Sculley made clear that he would take the company in a more “market-driven” direction. Apple would now respond to the demands of its customers, instead of dictating to the market, as Steve had tried to do. Product decisions would be led by the sales and marketing teams, not the engineers. It was a rational decision by a CEO trying to sharpen an organization that had flailed every time it tried to establish some consistency. But it wouldn’t re-create the Apple dream that had drawn so many employees to Cupertino, especially the veterans who had experienced the thrilling and terrifying highs and lows of the Mac development. One employee told Fortune, “They’ve cut the heart out of Apple and substituted an artificial one. We’ll just have to see how long it pumps.” Susan Barnes was one of those who felt the company was becoming mundane, losing its edge. “We were going the wrong way,” remembers Barnes. “Apple was reorganizing, and you had to go down seven levels of management to find an engineer. That’s a really dangerous place for a technology company to be.”

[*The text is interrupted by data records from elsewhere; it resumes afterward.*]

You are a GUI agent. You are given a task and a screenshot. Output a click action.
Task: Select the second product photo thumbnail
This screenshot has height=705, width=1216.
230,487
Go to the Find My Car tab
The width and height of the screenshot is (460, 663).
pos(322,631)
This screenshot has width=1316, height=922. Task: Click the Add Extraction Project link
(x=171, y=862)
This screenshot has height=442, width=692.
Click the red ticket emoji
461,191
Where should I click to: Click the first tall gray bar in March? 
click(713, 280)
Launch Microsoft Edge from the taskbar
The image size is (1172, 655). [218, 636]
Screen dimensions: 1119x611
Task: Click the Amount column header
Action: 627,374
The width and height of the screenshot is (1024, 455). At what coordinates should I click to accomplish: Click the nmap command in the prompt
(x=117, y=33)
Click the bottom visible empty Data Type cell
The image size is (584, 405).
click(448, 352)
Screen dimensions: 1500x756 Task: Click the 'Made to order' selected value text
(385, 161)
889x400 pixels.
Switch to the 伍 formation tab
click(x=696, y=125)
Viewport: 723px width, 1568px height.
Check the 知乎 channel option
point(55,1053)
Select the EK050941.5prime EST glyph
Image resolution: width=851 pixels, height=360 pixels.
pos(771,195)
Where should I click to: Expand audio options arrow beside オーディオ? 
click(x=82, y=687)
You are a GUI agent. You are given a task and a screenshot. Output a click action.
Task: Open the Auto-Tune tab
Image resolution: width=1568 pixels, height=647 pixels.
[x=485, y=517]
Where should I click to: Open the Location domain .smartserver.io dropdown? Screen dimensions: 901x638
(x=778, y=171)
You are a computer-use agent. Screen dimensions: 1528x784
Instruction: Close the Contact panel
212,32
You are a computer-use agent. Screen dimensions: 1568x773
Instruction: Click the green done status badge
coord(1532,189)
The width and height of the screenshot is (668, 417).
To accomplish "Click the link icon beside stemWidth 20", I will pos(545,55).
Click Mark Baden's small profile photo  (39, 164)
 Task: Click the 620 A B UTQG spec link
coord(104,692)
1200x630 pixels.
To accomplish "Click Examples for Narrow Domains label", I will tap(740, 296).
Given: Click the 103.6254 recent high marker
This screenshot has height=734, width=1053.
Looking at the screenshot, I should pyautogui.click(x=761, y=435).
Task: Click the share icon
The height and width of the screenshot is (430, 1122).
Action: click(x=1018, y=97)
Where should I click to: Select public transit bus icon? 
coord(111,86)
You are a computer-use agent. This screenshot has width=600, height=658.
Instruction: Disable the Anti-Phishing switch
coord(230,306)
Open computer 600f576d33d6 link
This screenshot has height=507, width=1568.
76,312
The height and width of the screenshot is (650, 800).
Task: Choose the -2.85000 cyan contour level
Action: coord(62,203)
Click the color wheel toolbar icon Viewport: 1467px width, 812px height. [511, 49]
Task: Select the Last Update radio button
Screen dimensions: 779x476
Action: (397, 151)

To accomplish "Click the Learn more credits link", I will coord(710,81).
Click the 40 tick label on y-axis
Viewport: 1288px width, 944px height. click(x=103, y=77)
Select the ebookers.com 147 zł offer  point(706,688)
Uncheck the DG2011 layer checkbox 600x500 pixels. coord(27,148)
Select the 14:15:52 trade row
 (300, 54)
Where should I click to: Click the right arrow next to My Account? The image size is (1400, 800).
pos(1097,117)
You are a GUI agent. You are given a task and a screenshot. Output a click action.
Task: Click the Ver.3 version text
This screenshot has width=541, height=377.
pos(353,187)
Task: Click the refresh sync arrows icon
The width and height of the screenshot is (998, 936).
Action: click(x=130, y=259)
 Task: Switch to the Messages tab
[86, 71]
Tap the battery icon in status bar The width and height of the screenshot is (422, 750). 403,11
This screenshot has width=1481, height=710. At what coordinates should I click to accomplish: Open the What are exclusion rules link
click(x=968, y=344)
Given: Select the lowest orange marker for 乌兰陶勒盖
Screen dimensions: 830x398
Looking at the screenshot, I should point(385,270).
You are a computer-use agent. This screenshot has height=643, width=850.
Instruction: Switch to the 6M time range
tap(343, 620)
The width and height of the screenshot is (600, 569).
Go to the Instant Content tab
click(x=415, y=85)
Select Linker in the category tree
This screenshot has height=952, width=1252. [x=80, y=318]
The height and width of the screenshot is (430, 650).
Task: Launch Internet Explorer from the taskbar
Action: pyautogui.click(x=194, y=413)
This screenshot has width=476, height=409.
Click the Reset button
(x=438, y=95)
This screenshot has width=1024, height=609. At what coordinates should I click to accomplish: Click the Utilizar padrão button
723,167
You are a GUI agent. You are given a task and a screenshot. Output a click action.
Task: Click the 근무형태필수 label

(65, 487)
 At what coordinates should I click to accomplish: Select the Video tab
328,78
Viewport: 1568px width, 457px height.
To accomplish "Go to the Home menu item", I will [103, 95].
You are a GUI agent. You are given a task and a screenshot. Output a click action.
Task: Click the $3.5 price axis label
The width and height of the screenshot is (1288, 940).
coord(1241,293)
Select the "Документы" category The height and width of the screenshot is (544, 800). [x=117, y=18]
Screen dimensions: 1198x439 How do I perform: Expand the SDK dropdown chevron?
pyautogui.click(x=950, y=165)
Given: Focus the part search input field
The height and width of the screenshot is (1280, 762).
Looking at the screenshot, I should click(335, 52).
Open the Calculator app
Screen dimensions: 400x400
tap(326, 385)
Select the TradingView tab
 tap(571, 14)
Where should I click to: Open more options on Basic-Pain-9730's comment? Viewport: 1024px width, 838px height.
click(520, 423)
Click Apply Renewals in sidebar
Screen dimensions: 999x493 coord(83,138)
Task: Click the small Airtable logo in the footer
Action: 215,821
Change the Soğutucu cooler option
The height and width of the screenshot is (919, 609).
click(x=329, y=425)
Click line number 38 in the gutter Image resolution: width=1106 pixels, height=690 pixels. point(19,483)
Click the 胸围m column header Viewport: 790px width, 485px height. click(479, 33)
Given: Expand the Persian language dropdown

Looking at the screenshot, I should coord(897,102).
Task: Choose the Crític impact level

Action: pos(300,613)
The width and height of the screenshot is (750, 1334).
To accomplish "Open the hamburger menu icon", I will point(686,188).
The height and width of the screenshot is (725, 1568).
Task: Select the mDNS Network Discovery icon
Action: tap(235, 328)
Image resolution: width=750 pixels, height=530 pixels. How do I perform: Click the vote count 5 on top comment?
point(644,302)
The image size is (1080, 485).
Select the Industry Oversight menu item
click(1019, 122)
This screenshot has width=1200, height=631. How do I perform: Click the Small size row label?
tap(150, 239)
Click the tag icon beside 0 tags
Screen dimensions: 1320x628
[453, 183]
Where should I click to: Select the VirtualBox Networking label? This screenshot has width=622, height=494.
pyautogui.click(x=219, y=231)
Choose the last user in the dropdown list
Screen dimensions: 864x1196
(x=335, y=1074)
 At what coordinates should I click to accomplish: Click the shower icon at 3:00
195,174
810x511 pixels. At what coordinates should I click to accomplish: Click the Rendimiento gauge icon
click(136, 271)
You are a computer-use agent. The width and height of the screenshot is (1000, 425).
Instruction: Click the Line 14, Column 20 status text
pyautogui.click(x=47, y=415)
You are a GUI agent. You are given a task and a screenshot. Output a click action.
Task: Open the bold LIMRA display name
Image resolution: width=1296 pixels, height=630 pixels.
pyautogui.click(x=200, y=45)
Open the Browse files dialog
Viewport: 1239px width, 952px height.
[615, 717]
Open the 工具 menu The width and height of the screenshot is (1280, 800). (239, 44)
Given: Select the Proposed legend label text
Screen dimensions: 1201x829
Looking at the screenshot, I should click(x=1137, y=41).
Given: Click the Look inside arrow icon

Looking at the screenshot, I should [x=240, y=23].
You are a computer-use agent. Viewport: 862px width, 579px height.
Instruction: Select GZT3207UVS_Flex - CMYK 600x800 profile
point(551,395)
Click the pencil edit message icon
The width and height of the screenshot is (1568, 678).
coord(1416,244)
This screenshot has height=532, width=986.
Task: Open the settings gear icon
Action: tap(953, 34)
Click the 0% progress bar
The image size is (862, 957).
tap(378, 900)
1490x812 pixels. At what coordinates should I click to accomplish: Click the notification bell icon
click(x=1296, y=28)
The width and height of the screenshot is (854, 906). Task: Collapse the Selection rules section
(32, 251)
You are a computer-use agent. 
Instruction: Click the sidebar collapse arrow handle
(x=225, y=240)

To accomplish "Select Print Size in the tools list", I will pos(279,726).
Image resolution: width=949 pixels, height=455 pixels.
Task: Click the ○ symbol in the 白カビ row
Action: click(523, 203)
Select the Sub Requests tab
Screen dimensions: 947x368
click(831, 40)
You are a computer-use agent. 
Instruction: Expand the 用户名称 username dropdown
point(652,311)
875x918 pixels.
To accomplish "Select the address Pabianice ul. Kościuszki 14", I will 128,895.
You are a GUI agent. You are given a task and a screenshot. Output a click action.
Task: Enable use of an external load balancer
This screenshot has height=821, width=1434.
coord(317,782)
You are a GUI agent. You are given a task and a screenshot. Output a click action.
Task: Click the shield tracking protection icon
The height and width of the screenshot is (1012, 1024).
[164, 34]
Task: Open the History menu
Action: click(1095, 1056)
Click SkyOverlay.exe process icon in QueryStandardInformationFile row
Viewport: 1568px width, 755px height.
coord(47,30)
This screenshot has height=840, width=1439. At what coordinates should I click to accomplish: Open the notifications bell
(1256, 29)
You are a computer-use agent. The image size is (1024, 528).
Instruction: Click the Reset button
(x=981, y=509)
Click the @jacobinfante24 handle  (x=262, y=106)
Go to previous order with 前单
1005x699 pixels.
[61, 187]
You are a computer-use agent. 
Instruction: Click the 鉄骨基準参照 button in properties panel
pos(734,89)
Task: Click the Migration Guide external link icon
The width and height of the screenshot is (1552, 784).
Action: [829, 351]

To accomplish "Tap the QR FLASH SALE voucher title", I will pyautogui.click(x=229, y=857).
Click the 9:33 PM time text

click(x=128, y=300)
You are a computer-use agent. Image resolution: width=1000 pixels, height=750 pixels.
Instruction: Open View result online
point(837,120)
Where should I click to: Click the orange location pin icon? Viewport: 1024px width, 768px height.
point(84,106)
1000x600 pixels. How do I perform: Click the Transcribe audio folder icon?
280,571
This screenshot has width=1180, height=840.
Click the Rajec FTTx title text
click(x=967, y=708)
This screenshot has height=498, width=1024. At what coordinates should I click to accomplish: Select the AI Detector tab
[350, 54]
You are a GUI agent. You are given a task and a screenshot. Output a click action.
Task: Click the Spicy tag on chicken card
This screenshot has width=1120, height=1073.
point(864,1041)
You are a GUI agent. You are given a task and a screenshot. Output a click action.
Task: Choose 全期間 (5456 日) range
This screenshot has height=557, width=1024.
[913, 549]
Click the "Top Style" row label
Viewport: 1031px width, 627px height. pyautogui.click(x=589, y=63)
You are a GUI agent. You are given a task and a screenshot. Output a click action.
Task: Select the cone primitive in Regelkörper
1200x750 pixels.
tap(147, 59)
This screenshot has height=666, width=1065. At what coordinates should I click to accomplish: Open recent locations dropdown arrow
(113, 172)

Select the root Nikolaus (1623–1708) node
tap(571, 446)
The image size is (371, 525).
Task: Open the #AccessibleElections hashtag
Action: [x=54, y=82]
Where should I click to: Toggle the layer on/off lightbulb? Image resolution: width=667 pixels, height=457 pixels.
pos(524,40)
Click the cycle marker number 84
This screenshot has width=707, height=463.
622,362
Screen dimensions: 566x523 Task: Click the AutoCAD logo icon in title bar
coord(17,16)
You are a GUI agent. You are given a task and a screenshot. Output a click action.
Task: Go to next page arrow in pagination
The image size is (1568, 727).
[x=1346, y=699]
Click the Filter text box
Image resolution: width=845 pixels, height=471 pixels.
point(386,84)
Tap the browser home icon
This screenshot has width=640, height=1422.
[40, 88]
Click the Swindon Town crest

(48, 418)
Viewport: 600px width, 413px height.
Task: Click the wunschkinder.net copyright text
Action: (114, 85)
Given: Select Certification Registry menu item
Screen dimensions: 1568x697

Steve started to think about life without Apple. He spent more time with his daughter Lisa, beginning the process of figuring out how she could fit into his life in a more meaningful way. He gardened, organically, in a plot in the yard of his big house in Woodside. He mused about running for public office. He even applied to fly as a civilian on the space shuttle. For a while he behaved more like a retiree than one of the world’s most highly driven thirty-year-olds. “One day he called me,” Barnes recalls, “and said, ‘We’re supposed to have dinner next week, but I’m going to Europe. I may stay there for twelve months.’ And I said, ‘Thank you, great, but I’m having a bad day at work and don’t really need to hear about you in Paris and Italy.’ ”

He went to Europe on company business, but he made time to visit museums and enjoy the life of a tourist. He spent a lot of time alone, or with his girlfriend. “Apple had been formed when he was twenty-one,” says Barnes, “so he never really had any time off to think about what he really wanted to do with his life.” It seemed as if this was a time to reflect, to take to heart the hard lessons learned at Apple. It could have been a time to think about what had gone wrong, to understand his own contributions to the quandary that he and the company were in. In some meaningful way, Steve and his followers were right: Steve was the heart of Apple, and without him the company was headed straight for mediocrity. How had he let things get so out of hand?